[Haskell-cafe] Haskell Chess
Andrew Wagner
wagner.andrew at gmail.com
Mon Mar 19 12:51:19 EDT 2007
Here's my take on this: I've thought for a while now that Haskell
needs a general toolkit for AI. After all, functional programming has
long been recognized for being good at AI, yet you rarely hear about
it being done in Haskell. Anyway, my suggestion would be to
concentrate on methods of AI. For example, if we implement alpha-beta
polymorphically enough, it should be trivial to use it for any game
that it makes sense to use it on. This kind of thing is what I was
thinking of when I talked about some "fundamental design" ideas I had.

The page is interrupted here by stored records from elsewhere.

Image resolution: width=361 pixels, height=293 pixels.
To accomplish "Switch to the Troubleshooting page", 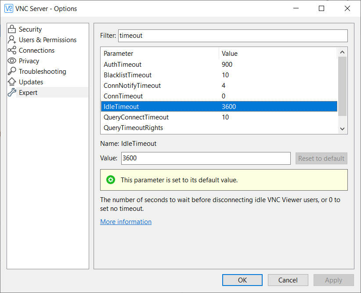I will [x=42, y=72].
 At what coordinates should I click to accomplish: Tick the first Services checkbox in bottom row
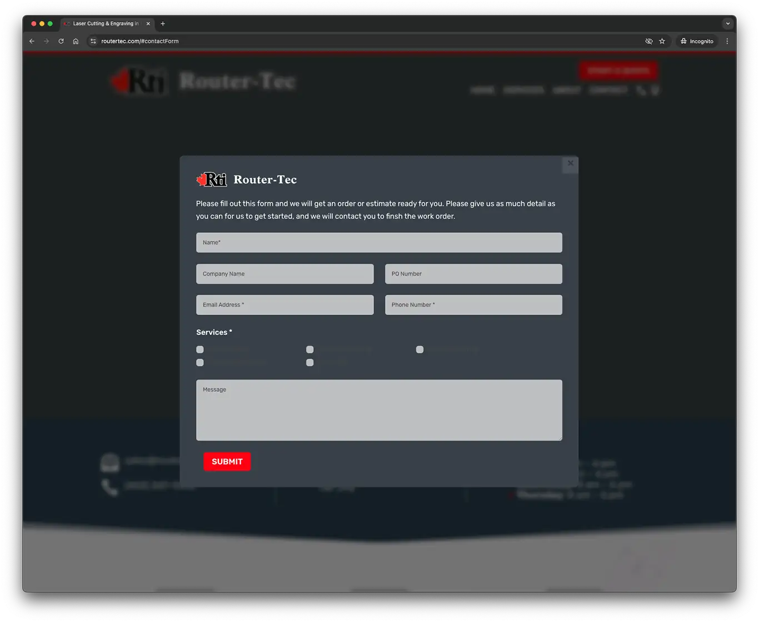200,362
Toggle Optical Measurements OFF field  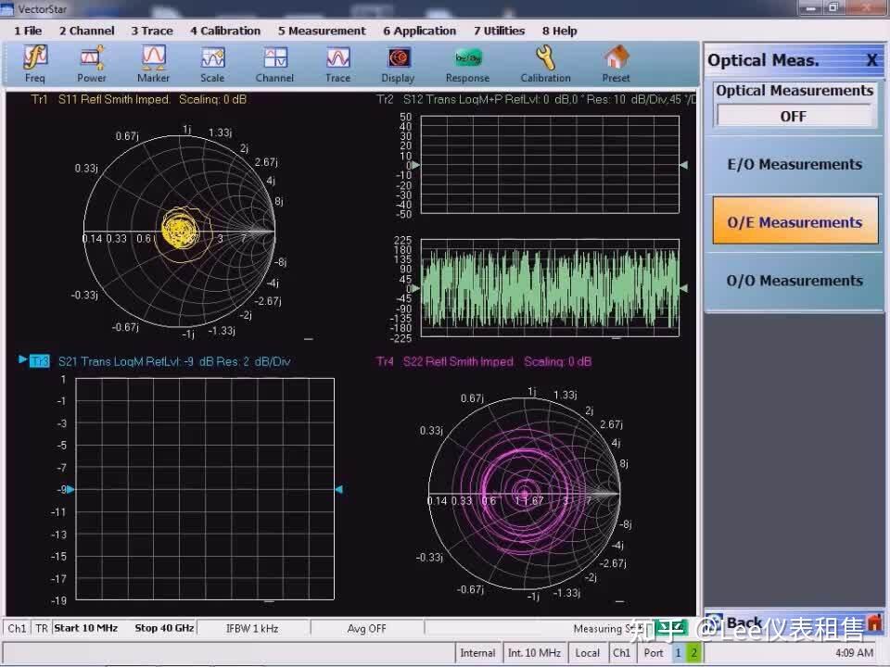(795, 116)
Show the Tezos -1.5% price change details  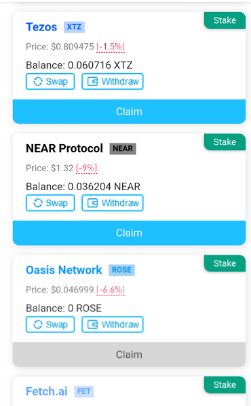click(x=111, y=47)
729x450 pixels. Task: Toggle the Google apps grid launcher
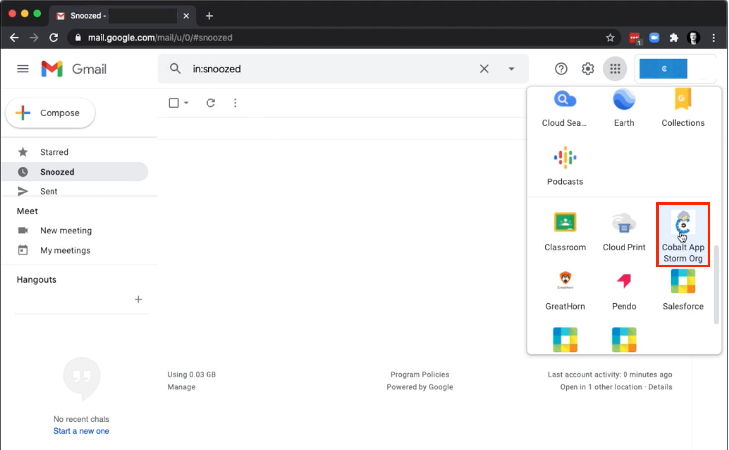pos(615,69)
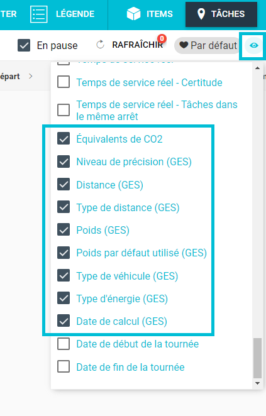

Things like writing a Board type-class, so that you can implement any
board representation you want to for chess. Or writing alpha-beta in
terms of positions and moves, regardless of what kind of game you're
talking about (I also think you simply must use unfoldTree, as this is
a beautiful instance of it). Things like learning, and other general
strategies, should be developed independently of any particular game,
IMHO.
On 3/19/07, Steffen Mazanek <smazanek at steffen-mazanek.de> wrote:
> I originally used a more general approach (probably similar to the one
> you refer to), but
> kicked generality out in favor of simplicity. In teaching one should
> probably just discuss
> this aspect, but stay with the simple approach (I'll add a note to the
> wiki page :-)). In
> contrast, for the real Haskell world such a library would be great. One
> could even use
> an abstract game specification and compute the corresponding core (if
> existing and
> computation being feasible according to the complexity of the game).
>
> Two-Player-zero-sum games are very library friendly kinds of games.
> However, interesting
> "other" games are probably too diverse to be pressed in a general
> framework, aren't they?
>
> Henning Thielemann schrieb:
> > On Mon, 19 Mar 2007, Andrew Wagner wrote:
> >
> >
> >> Steffen,
> >> I've done some chess AI programming in the past, so I'd be happy to
> >> help with this project. I have some pretty fundamental design
> >> suggestions that I'll write up for the wiki page.
> >>
> >
> > As a spin-off, will there grow some library for general strategies in
> > board games, like those described in "why functional programming matters"?